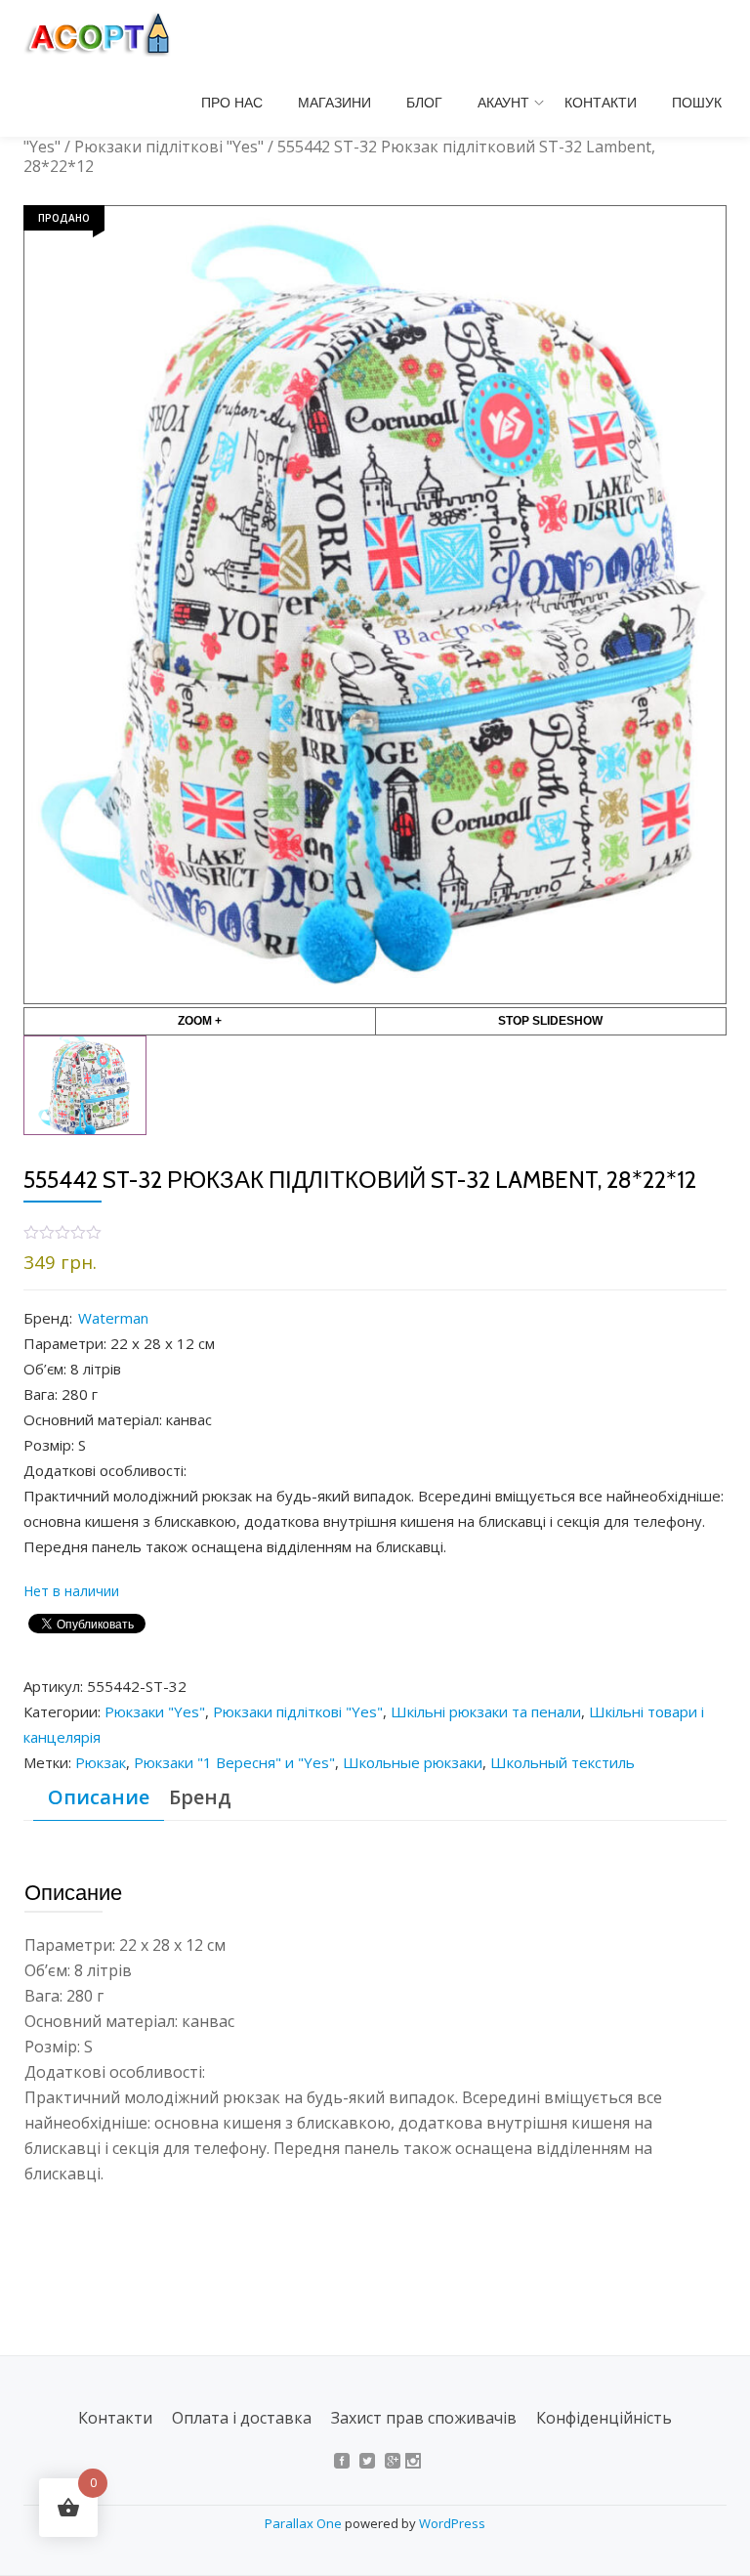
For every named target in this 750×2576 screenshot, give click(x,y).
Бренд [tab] (200, 1797)
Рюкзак (100, 1762)
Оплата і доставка (242, 2417)
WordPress (452, 2523)
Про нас (232, 102)
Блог (424, 102)
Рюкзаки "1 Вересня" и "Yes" (234, 1762)
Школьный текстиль (562, 1762)
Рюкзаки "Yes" (154, 1711)
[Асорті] (107, 34)
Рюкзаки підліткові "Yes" (169, 146)
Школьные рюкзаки (412, 1762)
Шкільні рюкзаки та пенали (486, 1711)
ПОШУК (697, 102)
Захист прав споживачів (424, 2417)
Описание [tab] (98, 1797)
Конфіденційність (604, 2417)
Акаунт (503, 102)
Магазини (334, 102)
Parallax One (305, 2523)
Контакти (600, 102)
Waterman (113, 1318)
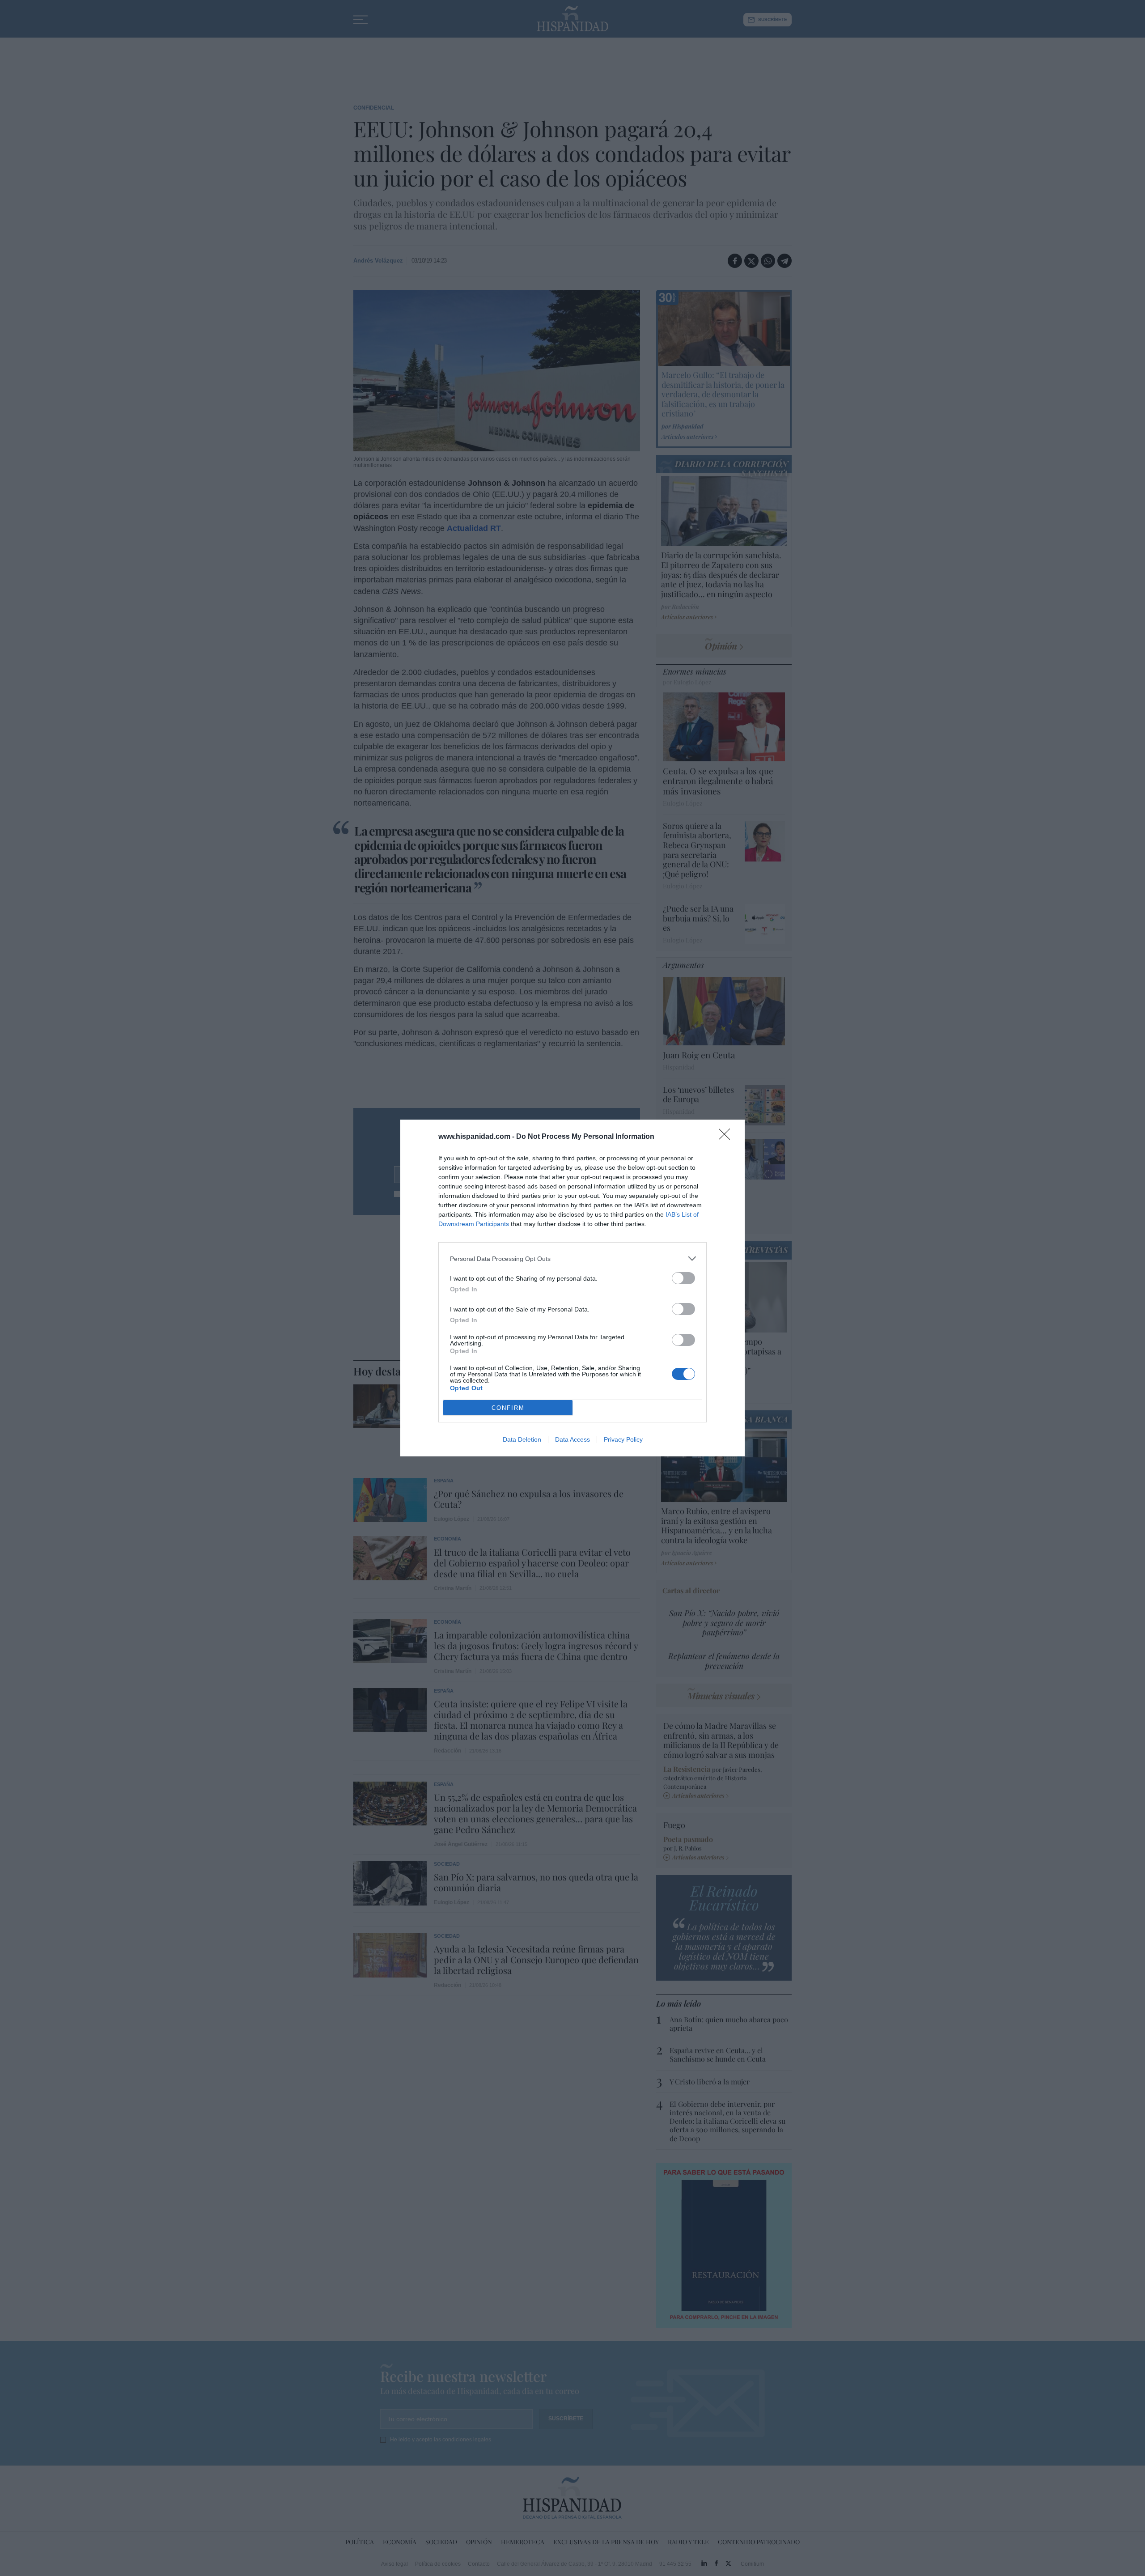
_____
### Action item
Only the lines from the line with "Захист прав споживачів (424, 2417)" to the bottom of the material above should be reproduced, exactly and without pictures.

### Written reply
Захист прав споживачів (424, 2417)
Описание [tab] (98, 1797)
Конфіденційність (604, 2417)
Акаунт (503, 102)
Магазини (334, 102)
Parallax One (305, 2523)
Контакти (600, 102)
Waterman (113, 1318)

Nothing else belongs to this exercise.